If pictures appear in the lines below, skip them and copy exactly the lines from the one containing "Task: Open the 公司線上產品發佈會 event" through the one containing "The image size is (924, 1308).", and nothing else.
Content starts
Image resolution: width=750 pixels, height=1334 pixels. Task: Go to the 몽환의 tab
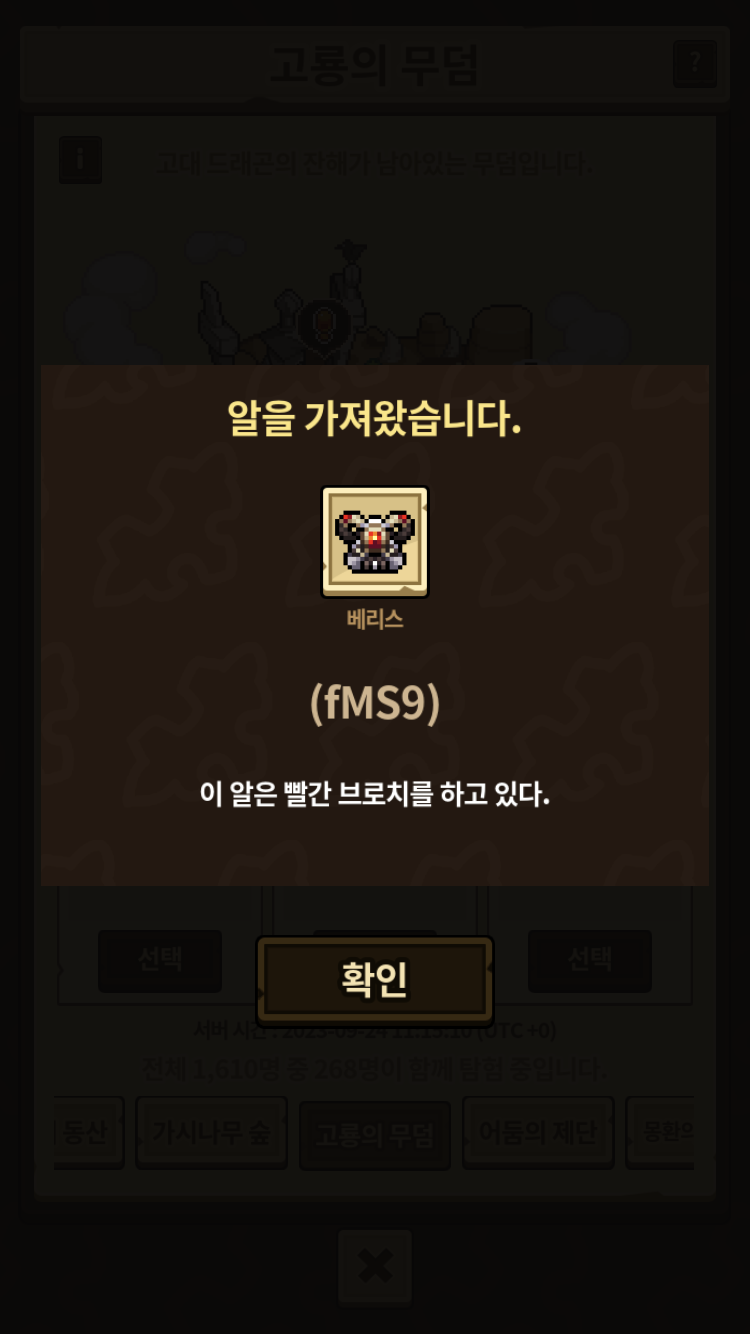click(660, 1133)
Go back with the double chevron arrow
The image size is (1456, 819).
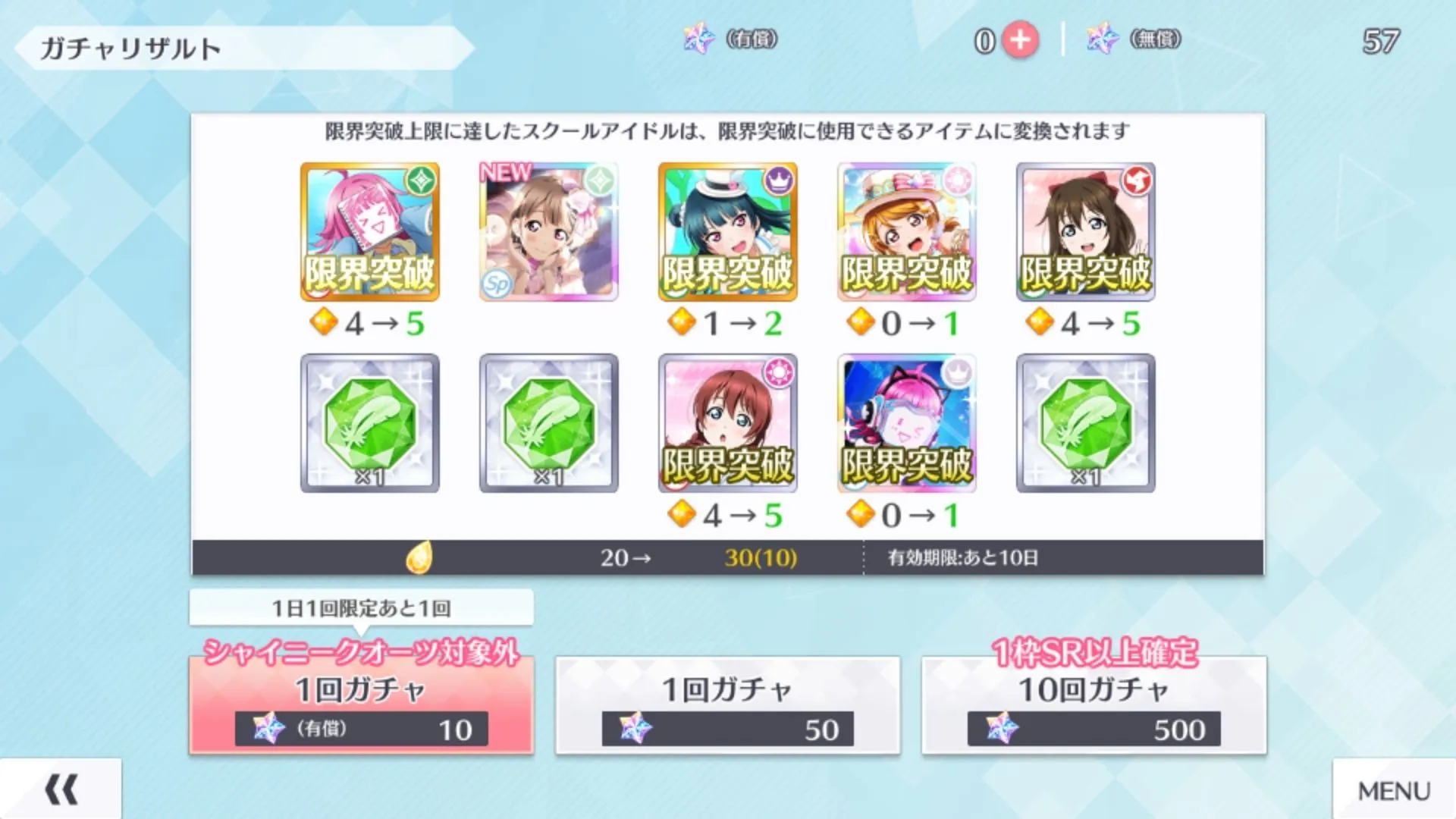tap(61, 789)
Content ends
Content starts
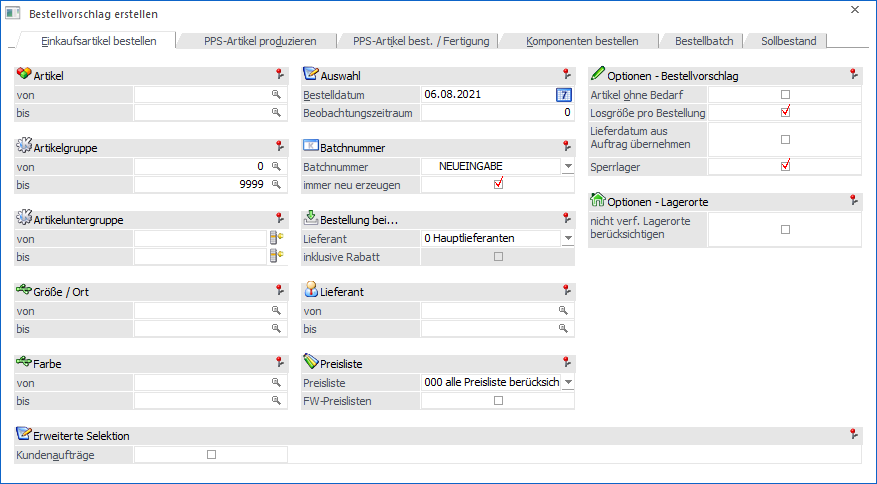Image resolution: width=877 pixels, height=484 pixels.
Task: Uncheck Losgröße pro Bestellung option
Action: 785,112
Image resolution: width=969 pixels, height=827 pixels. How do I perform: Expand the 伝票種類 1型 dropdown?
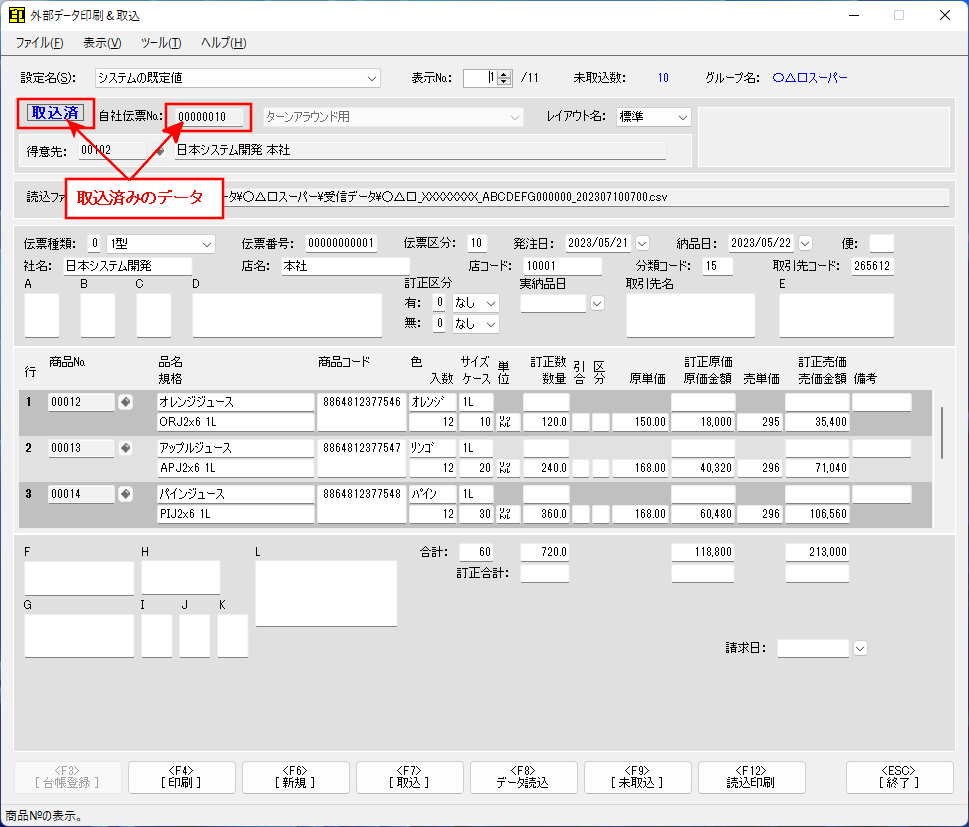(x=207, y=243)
Content ends
Content starts
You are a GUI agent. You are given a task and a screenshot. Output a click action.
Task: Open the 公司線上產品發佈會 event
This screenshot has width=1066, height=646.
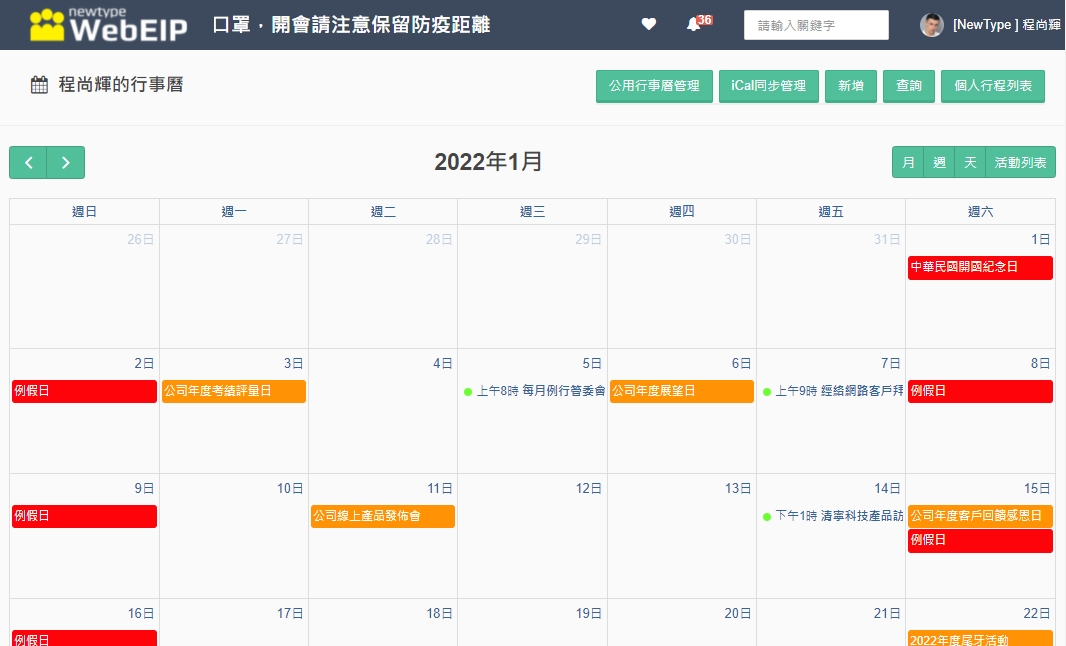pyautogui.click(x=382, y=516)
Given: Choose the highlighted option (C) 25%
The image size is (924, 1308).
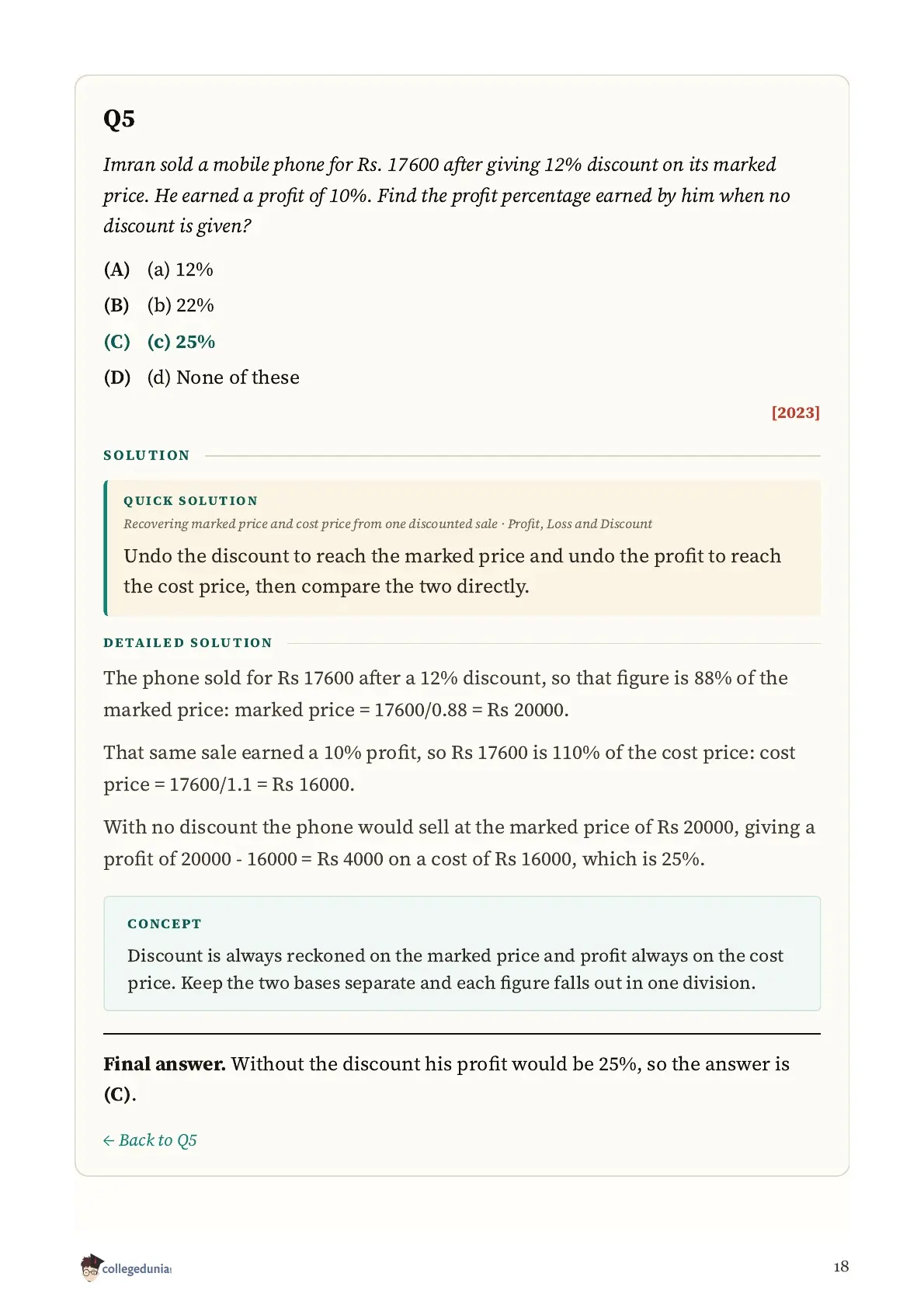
Content ends
Answer –
Task: Open the 公司線上產品發佈會 event
This screenshot has width=1066, height=646.
pyautogui.click(x=382, y=516)
Given: Choose the highlighted option (C) 25%
The image size is (924, 1308).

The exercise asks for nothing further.